Published in Asimov’s Science Fiction, January/February 2023 Edition -13 pages.

Why You Should Read This Story

Asimov's - Jan-Feb, 2023 coverCigarettes and Coffee is a story of the little guy going up against the big guy, who has suspicions about the little guy. It is set in a dystopic, surveillance-state Texas, USA. Folksy, small-town Sheriff Jake plays realpolitik with some too-confident-in-their-tech government agents. Outright rebellion is out of the question, so sabotage and trickery are the tactics of choice. 

Shehadeh’s portrayal of small-town people’s distrust of government types is perfect and readers are quickly hooked into rooting for the underdogs.  The stakes are high, and the tech is ominous. Cigarettes and Coffee is a quick ride to a believable ending, and the hacking theme is in-your-face tech fun, even if it is darned serious. 

For Writers (Spoilers ahead)

In Cigarettes and Coffee, Shehadeh uses strong setting and character development early on to hook readers.

First with Dialogue and Action…

All the townspeople intuitively understand what the Feds are trying to do with surveillance and the latest android investigator. This is with the exception of hapless Deputy Miller who seems to be in the story mostly to move things along and help develop the character of Bel, the hacker.

If you have ever spent time with rural people, you know that many mistrust outsiders and government agendas. Cigarettes and Coffee captures this characteristic concisely in Sheriff Jake’s interactions with Missy Granger, a town elder. These two went to high school together, and they have a small-town familiarity. In a few lines of dialogue about an unwelcome android, Shehadeh paints the setting.

Sheriff Jake: “…they sent a bot to do the asking.”

Missy: “No they did not…Llewellen [her husband] won’t have it. You know how he is.”

Sheriff: “I do. That’s why I’m talking to you.”

Missy: “Don’t seem natural.”

The sheriff and Missy conspire to get Llewellen out of town so Missy can answer the android’s questions. We learn here that the sheriff is a player. 

Shehadeh develops the two main characters through other actions, as well as their dialogue.  First, Sheriff Jake “hasn’t got the stomach for lonesome” so he avoids going home at night and spends two hours driving through the desert.
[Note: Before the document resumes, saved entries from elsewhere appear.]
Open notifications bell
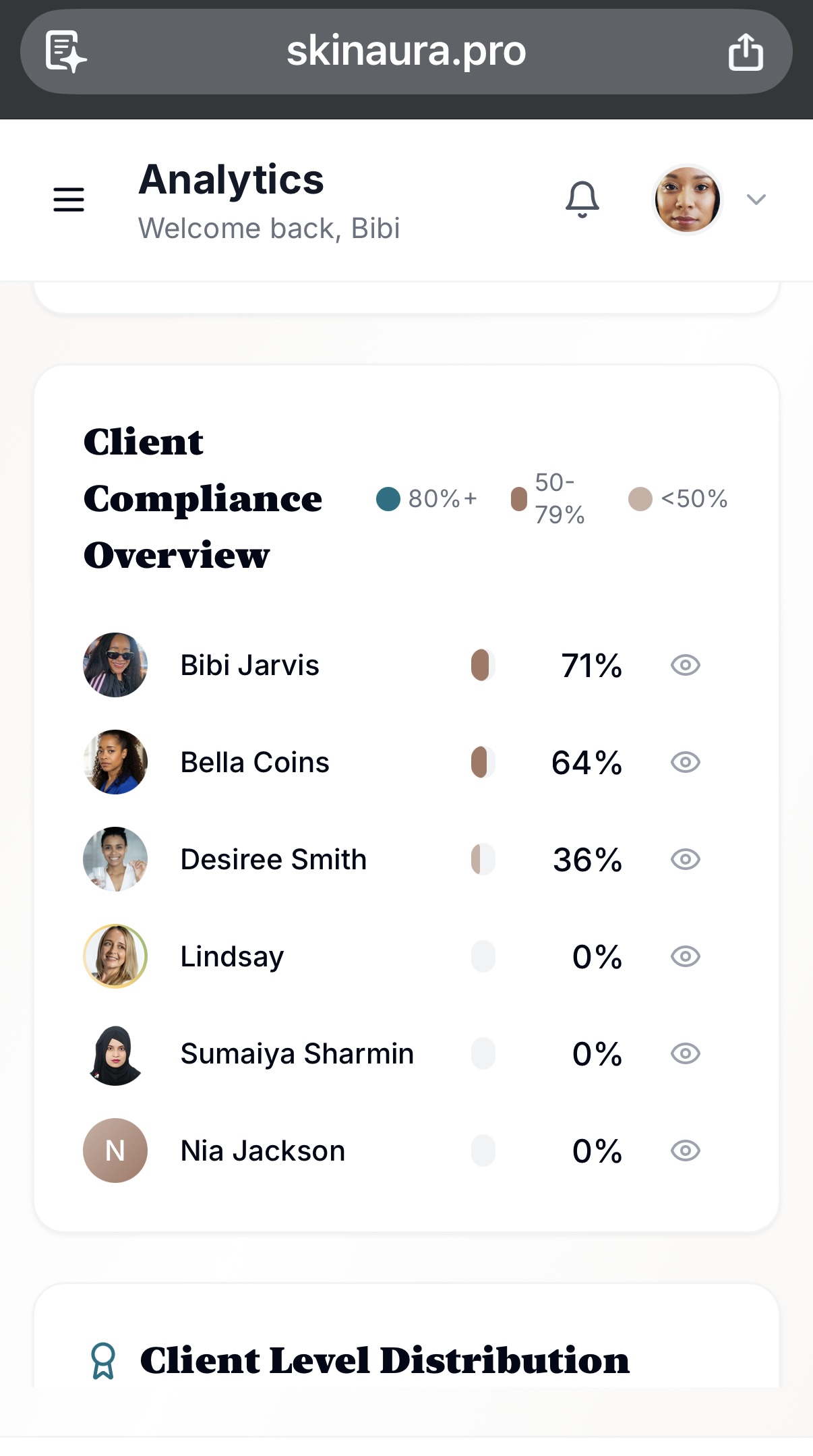This screenshot has height=1456, width=813. pyautogui.click(x=582, y=200)
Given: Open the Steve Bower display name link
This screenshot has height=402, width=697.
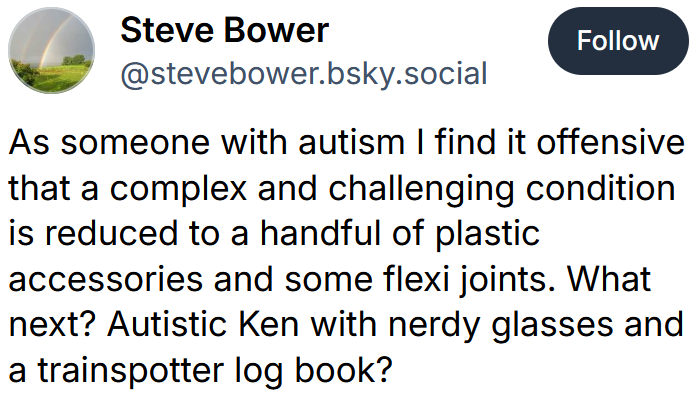Looking at the screenshot, I should (x=224, y=30).
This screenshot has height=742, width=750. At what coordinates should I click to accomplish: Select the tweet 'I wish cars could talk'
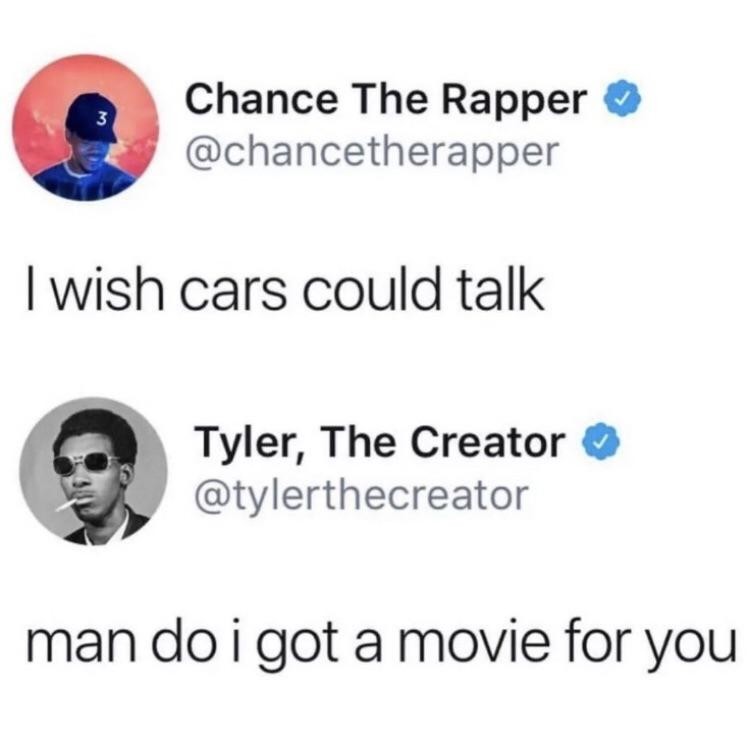coord(286,289)
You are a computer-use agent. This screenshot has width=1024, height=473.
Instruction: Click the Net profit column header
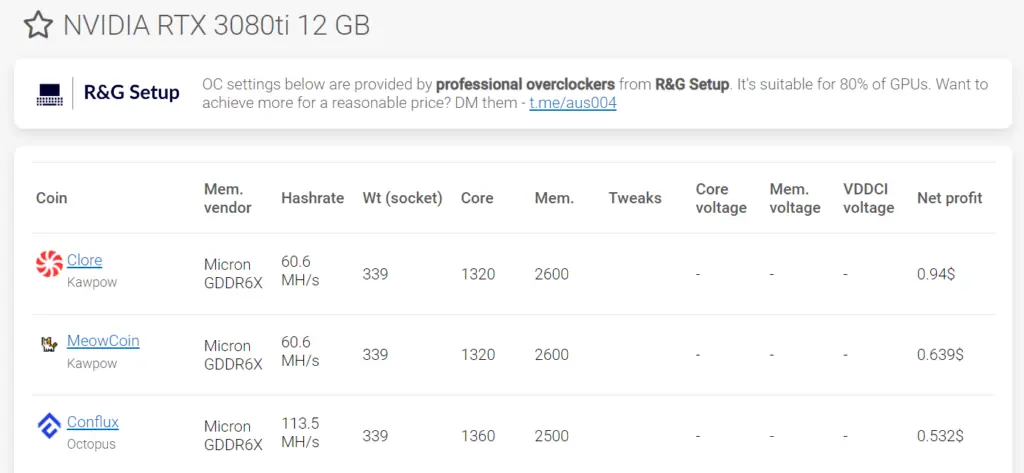coord(950,198)
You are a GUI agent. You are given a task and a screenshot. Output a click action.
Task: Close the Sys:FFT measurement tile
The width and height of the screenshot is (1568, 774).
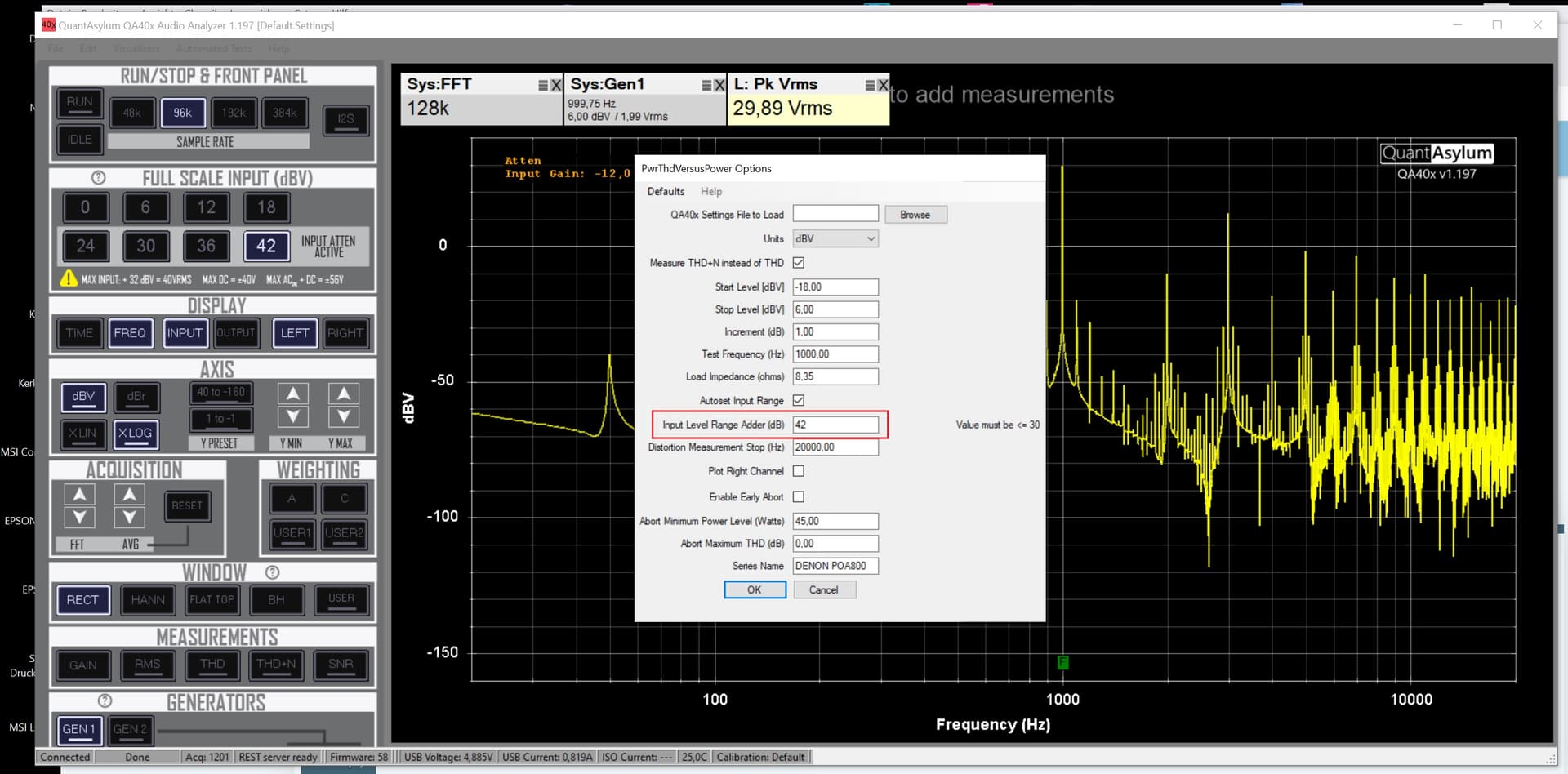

Second, the brilliant and judgmental hacker, Bel (who lives with Deputy Miller but used to be with Sheriff Jake), regularly harasses Miller and dumps both him and his forbidden surveillance phone in the Texas Gulf while on vacation.

…Then, With Physical Appearance

Shehadeh uses physical appearance to help develop some characters, especially Agent Ashburn and the new android. With Ashburn’s out-of-place hairstyle and clothes, we know he is an outsider.  His facial features are described in a series of contradictions, ending with his “cruel mouth.” Meanwhile, the android has a “Granite profile.”

This excellent character development, early in the story, quickly sets the stage for what is to come. 

On Dystopias and Government Overreach

Most science fiction being published these days has dystopian elements. The only hope in Cigarettes and Coffee is that the locals might be able to fend off the dystopia for a while, delaying the inevitable. Shehadeh executes this theme very well.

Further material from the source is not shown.